* WHAT THE TASK ASKS *
Using the data below, return every line that holds the word "Delen".

[Collected data]
**********

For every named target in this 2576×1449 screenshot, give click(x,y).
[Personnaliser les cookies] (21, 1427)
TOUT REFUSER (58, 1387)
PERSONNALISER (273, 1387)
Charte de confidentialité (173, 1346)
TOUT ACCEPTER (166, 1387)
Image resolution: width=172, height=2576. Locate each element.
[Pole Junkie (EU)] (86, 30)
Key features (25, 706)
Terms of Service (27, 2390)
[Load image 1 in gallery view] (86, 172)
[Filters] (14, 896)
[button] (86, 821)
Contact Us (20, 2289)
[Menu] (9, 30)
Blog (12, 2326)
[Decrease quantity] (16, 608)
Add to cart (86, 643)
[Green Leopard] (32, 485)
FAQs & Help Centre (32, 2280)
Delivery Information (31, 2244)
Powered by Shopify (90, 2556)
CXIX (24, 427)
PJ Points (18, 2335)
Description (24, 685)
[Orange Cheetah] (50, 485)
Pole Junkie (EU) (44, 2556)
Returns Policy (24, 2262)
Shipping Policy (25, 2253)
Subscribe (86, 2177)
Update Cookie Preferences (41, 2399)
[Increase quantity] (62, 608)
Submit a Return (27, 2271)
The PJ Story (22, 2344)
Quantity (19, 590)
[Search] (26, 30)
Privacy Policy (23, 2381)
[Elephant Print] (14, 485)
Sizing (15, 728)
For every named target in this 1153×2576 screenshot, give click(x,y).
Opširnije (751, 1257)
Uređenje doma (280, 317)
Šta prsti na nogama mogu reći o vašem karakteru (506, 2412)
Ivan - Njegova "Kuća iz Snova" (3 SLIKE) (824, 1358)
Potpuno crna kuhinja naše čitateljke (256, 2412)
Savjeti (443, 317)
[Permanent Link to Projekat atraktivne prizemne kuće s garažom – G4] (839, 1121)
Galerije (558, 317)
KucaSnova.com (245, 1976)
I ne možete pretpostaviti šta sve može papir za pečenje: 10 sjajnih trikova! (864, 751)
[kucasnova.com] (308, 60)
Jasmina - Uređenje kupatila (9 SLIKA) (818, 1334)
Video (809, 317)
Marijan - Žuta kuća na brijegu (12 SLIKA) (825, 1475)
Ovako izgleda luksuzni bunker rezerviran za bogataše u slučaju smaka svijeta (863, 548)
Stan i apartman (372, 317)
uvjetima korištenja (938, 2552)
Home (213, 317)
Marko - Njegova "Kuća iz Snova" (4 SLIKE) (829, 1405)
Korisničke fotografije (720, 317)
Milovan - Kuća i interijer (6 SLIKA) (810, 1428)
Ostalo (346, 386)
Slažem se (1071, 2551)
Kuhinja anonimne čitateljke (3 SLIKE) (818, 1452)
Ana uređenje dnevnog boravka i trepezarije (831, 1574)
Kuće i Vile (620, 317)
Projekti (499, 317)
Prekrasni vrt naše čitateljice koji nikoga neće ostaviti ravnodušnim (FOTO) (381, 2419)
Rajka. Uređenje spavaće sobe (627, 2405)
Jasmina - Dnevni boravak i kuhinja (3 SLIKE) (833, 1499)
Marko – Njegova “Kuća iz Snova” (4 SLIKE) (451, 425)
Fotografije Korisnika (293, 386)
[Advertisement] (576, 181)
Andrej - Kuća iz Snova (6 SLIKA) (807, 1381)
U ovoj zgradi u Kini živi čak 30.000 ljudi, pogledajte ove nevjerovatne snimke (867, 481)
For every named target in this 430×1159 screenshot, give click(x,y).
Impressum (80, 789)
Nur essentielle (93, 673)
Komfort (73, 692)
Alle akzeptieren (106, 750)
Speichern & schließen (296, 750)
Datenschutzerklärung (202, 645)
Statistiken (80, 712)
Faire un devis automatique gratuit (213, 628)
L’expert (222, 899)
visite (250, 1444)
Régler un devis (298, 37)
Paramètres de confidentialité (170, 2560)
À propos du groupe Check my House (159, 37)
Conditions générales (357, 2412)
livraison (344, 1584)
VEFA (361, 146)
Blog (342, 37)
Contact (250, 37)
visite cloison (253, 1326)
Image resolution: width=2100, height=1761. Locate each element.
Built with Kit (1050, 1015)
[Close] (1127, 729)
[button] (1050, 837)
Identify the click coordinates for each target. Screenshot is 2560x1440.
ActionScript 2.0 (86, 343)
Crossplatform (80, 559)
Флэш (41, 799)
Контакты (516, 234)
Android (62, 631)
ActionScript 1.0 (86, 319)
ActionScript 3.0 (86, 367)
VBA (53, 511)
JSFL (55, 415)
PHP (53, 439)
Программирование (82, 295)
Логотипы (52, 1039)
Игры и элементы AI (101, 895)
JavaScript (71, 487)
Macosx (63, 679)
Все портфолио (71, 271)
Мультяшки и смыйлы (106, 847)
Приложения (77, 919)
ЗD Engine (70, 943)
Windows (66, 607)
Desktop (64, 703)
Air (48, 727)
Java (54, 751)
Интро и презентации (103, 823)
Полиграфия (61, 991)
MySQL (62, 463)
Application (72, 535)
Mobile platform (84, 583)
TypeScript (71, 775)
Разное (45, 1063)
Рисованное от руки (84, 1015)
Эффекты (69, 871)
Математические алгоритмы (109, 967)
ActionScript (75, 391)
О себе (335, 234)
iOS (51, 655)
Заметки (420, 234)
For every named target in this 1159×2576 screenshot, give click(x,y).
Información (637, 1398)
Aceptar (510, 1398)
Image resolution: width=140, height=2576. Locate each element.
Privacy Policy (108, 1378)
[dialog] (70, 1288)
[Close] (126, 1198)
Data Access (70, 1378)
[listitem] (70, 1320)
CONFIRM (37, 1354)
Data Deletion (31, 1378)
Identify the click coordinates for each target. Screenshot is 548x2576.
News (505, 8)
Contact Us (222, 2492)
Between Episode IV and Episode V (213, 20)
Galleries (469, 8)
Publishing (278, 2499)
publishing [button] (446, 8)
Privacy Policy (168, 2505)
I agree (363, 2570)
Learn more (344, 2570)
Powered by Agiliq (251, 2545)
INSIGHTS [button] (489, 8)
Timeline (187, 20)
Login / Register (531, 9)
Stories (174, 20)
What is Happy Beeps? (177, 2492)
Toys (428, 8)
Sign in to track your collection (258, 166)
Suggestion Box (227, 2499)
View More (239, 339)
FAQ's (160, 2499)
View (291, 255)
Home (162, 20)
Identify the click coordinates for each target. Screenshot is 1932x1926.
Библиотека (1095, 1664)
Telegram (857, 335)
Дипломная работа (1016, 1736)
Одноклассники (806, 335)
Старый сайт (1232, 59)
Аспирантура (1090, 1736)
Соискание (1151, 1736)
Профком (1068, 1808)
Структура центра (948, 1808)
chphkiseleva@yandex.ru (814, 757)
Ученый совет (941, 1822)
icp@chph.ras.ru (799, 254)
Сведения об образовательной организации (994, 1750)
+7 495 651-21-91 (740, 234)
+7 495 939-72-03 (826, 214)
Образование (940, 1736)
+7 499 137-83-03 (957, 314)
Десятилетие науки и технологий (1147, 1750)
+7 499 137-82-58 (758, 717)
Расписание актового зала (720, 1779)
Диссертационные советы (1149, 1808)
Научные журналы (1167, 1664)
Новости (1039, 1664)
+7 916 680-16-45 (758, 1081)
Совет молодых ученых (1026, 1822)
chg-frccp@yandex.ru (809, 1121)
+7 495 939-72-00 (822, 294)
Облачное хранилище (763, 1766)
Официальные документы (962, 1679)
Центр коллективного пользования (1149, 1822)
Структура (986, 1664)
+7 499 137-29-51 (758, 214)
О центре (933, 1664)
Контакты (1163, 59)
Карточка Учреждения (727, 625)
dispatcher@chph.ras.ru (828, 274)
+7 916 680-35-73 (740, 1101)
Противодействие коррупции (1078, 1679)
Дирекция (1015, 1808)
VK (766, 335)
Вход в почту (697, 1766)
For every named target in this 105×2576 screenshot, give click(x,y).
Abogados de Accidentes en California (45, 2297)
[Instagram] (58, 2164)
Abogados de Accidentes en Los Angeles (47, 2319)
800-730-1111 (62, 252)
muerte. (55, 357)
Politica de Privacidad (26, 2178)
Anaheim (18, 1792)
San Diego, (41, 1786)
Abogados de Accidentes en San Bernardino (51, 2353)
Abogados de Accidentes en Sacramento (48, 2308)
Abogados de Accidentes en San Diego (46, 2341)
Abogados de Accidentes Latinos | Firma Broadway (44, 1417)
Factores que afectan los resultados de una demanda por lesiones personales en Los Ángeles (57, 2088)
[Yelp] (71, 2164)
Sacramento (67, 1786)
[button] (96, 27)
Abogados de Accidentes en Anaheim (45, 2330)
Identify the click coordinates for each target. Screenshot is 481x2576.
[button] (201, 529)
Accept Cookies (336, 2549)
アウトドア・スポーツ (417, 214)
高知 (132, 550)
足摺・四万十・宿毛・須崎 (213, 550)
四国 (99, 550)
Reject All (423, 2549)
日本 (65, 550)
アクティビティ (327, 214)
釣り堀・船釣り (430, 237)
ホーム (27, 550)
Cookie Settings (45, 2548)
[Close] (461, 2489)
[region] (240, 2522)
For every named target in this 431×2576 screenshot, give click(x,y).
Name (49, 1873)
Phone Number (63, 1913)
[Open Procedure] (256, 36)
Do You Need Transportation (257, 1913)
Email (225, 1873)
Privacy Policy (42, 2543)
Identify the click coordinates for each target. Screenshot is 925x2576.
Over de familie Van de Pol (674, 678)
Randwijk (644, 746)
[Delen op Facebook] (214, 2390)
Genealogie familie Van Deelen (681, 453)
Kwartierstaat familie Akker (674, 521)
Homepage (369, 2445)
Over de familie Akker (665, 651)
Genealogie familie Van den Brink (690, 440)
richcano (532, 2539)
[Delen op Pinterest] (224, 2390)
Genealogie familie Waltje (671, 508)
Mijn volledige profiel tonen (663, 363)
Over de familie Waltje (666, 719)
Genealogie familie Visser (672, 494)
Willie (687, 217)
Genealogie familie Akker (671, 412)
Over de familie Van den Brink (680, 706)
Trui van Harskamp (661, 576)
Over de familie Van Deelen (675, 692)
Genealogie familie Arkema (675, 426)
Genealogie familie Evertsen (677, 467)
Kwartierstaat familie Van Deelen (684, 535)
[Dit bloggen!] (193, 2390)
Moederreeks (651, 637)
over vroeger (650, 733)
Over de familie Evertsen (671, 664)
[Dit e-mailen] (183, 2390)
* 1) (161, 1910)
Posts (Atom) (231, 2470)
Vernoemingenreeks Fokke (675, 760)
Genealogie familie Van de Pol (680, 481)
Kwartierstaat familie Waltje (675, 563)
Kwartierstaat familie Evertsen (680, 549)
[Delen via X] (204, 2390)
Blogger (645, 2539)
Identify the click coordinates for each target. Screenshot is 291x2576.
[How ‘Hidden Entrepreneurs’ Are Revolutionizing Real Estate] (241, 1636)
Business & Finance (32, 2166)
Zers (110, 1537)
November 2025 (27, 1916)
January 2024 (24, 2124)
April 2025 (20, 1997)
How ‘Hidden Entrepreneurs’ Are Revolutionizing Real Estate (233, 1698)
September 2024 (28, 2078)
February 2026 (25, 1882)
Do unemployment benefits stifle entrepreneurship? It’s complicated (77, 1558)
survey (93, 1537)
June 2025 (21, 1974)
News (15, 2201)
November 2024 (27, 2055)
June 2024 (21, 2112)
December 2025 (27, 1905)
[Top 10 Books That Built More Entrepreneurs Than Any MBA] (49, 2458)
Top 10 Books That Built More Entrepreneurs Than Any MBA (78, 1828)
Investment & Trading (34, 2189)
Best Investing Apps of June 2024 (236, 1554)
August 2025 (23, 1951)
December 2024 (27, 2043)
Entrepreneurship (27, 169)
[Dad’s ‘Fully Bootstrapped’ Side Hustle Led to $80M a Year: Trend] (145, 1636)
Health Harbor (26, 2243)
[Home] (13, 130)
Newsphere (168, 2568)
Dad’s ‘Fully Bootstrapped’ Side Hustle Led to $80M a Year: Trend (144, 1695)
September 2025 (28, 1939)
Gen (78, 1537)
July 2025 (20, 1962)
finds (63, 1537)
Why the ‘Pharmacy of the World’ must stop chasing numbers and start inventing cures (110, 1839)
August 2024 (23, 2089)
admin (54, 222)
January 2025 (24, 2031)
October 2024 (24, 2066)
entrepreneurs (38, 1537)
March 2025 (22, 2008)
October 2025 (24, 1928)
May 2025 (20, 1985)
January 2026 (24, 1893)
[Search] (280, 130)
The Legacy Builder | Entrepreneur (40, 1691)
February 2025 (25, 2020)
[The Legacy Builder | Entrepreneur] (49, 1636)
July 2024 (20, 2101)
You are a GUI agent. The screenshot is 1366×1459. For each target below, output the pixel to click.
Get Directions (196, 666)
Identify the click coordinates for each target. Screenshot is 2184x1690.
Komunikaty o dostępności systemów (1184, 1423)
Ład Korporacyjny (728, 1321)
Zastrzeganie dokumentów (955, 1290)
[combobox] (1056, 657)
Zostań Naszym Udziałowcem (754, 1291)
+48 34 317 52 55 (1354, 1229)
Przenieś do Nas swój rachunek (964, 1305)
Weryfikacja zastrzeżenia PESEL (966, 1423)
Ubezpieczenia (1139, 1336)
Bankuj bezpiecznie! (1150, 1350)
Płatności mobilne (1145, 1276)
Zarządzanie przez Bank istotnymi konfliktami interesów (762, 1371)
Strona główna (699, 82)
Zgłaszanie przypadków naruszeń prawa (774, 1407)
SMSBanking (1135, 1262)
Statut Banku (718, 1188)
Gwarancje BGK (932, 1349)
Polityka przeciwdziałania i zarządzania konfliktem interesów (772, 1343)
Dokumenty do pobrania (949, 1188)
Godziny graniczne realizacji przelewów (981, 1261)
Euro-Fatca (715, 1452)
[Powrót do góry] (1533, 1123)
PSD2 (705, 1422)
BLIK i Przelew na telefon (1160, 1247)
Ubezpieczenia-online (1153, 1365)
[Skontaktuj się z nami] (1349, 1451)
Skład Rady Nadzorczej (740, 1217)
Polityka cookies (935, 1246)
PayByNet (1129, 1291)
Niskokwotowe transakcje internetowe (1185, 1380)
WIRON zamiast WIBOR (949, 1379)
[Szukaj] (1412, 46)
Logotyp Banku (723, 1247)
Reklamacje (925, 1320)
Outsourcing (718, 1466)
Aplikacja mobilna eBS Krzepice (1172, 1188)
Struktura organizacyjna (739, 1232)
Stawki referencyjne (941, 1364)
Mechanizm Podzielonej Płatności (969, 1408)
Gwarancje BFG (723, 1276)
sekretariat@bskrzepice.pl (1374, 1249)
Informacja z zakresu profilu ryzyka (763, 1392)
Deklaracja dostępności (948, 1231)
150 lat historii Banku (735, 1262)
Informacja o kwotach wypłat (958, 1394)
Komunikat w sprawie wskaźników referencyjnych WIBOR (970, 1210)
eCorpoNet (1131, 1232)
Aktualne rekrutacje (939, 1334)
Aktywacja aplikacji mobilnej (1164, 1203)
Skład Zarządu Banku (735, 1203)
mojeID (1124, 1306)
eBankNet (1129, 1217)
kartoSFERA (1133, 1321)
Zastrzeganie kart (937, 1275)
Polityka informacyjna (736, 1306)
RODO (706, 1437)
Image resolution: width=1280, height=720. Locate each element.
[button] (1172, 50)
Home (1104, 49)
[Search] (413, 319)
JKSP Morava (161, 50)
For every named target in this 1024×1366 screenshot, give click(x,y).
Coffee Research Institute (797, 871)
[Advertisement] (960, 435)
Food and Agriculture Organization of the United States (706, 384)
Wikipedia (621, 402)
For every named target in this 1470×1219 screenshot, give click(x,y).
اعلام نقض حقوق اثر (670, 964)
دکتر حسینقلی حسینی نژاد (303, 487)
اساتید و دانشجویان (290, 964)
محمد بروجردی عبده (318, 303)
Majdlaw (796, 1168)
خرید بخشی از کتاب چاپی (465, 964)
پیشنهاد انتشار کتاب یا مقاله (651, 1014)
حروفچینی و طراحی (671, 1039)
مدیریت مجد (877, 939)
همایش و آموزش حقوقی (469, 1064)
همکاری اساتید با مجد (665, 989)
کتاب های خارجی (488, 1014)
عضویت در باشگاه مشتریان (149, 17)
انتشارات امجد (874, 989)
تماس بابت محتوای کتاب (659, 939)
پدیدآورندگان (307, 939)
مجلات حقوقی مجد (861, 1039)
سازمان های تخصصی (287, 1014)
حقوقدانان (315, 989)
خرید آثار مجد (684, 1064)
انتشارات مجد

**********

* RESPONSE AREA *
[Delen op Facebook] (214, 2390)
[Delen op Pinterest] (224, 2390)
[Delen via X] (204, 2390)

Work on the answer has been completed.